Text and element-pointing records:

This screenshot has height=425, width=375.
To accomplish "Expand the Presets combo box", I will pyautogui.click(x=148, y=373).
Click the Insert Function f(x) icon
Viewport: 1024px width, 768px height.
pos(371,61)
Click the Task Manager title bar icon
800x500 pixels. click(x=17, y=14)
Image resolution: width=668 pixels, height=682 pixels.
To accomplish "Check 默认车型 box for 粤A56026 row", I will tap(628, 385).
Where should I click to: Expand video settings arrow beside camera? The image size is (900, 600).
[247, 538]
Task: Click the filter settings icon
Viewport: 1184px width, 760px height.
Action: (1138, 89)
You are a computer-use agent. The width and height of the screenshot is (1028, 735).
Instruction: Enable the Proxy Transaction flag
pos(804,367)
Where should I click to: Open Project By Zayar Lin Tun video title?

▶ [Aim]
Rewrite all the lines of the material above, switching every "screenshot" to "screen capture" and leaving everything else unchanged.

▶ [Final result]
This screen capture has height=425, width=375.
To accomplish "Expand the Presets combo box", I will pyautogui.click(x=148, y=373).
Click the Insert Function f(x) icon
Viewport: 1024px width, 768px height.
pos(371,61)
Click the Task Manager title bar icon
800x500 pixels. click(x=17, y=14)
Image resolution: width=668 pixels, height=682 pixels.
To accomplish "Check 默认车型 box for 粤A56026 row", I will tap(628, 385).
Where should I click to: Expand video settings arrow beside camera? The image size is (900, 600).
[247, 538]
Task: Click the filter settings icon
Viewport: 1184px width, 760px height.
Action: (1138, 89)
You are a computer-use agent. The width and height of the screen capture is (1028, 735).
Instruction: Enable the Proxy Transaction flag
pos(804,367)
Where should I click to: Open Project By Zayar Lin Tun video title?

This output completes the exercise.